» EXERCISE PROMPT:
Transcribe only part of the material below: the lines from the one containing "About SMS (421, 402)" through the one containing "Part D (414, 868)", inclusive, exactly as written.

» DATA SUPPLIED:

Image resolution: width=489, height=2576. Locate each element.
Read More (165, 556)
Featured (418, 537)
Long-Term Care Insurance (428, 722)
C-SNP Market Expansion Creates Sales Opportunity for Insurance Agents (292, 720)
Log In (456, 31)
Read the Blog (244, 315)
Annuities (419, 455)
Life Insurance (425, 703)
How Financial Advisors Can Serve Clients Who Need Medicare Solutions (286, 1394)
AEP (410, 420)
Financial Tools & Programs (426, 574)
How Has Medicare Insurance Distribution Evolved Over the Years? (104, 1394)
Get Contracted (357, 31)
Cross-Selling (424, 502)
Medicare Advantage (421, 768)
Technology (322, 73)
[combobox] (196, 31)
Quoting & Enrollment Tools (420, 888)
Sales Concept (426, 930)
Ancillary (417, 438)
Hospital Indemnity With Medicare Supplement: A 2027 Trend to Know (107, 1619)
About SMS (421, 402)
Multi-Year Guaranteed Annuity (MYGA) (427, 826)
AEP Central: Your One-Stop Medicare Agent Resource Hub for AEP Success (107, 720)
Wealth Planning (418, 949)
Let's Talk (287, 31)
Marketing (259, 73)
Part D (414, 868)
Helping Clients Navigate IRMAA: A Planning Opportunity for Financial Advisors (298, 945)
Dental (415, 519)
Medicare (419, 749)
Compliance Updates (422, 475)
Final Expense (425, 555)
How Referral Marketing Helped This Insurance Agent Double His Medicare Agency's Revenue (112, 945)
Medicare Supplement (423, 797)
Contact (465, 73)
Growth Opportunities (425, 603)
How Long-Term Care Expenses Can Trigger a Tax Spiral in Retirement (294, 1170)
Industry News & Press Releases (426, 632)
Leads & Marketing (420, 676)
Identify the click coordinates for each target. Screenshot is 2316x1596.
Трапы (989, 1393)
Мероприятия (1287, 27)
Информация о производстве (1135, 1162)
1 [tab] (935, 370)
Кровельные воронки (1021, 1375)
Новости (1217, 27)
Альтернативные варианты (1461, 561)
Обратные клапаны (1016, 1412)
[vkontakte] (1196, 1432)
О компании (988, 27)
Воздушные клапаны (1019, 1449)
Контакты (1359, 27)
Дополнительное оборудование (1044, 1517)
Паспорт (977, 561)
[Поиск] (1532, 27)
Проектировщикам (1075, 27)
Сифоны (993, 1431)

» SOLUTION TO THIS EXERCISE:
About SMS (421, 402)
Multi-Year Guaranteed Annuity (MYGA) (427, 826)
AEP Central: Your One-Stop Medicare Agent Resource Hub for AEP Success (107, 720)
Wealth Planning (418, 949)
Let's Talk (287, 31)
Marketing (259, 73)
Part D (414, 868)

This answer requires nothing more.